Un autre mode de comportement

Cette mise en accusation est injuste et néfaste. Elle est injuste parce que nous léguerons des infrastructures considérables et néfaste parce qu’à terme elles mettront en opposition des générations qui s’accuseront de négligences coupables. A cet égard le problème de la taxe carbone est caractéristique. Que l’on veuille faire prendre conscience qu’il faille réduire les émissions de gaz à effet de serre par une pénalité financière peut se concevoir. Mais cette prise de conscience doit être universelle pour ne pénaliser personne en particulier dont la France qui avait cru bon de vouloir montrer seule l’exemple ; ce qui aurait été suicidaire au plan économique dans une conjoncture actuelle si difficile.

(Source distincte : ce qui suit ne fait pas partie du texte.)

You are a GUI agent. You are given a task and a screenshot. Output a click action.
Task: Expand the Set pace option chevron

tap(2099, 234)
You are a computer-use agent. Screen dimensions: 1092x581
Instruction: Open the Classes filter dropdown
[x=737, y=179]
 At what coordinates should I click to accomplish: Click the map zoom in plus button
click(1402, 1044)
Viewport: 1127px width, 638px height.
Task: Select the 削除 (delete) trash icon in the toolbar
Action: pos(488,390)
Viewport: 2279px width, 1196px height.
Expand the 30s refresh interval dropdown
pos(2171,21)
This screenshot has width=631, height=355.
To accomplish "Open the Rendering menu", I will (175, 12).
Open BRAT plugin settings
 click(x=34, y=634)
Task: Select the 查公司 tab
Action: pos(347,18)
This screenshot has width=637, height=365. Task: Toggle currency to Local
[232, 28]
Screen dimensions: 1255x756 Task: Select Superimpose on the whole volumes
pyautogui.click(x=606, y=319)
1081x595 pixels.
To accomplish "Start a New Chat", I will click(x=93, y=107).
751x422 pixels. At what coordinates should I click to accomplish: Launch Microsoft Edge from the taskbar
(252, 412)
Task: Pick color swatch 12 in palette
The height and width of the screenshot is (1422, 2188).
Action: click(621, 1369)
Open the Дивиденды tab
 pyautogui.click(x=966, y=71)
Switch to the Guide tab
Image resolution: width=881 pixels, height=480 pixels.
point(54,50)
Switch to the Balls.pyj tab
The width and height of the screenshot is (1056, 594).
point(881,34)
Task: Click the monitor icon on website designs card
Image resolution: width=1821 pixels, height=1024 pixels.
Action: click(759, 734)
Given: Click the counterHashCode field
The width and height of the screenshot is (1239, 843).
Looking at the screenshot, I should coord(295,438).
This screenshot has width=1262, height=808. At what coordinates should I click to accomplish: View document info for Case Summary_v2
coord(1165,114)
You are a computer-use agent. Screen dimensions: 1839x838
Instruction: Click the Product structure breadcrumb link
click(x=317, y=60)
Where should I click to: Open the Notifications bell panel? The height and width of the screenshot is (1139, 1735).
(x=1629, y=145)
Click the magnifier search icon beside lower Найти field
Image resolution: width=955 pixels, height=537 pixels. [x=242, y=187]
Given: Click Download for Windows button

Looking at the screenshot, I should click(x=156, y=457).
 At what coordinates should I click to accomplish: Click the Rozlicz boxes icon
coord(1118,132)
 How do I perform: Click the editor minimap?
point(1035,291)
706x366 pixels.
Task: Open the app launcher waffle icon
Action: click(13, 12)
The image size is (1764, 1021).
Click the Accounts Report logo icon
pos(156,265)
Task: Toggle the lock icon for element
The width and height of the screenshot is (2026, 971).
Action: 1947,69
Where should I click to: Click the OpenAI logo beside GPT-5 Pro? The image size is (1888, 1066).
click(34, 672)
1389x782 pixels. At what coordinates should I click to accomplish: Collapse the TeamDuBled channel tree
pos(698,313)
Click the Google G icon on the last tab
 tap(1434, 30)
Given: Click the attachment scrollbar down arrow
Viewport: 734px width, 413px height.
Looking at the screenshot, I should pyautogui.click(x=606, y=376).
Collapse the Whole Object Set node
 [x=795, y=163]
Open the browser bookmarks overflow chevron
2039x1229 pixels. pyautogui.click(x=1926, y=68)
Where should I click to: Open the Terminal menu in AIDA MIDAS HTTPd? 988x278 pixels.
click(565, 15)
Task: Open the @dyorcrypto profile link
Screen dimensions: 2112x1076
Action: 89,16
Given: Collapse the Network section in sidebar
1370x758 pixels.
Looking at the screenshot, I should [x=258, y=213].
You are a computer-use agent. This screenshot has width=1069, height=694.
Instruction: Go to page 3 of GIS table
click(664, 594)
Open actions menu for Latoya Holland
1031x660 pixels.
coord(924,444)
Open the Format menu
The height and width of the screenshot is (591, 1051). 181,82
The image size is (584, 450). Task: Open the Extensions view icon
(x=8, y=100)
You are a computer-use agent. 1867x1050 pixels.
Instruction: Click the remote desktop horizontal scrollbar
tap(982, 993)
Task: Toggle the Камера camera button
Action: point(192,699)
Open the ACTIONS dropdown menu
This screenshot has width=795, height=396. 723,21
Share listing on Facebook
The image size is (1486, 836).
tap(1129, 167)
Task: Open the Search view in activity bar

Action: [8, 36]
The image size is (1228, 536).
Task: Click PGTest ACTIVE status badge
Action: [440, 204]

Que les spécialistes de l’écologie arrête de ne filmer de la planète que ce qui est négatif quand par ailleurs des efforts considérables sont faits pour améliorer la vie des hommes. Que les scientifiques de tous poils cessent de culpabiliser les citoyens avec des menaces dont ils sont incapables de certifier la véracité. En revanche, prenons réellement conscience que la croissance de l’humanité devra se faire sur un autre mode de comportement. Qu’il faudra aller chercher ailleurs l’énergie dont nous aurons besoin pour progresser, tout en ayant à l’esprit que le seul prédateur de l’Homme c’est lui-même et la nature que l’on ne peut manipuler impunément. Les écologistes ne seront pas là pour gouverner mais simplement pour rappeler les limites au-delà desquelles le danger menace l’espèce humaine. C’est la noblesse de leur vocation.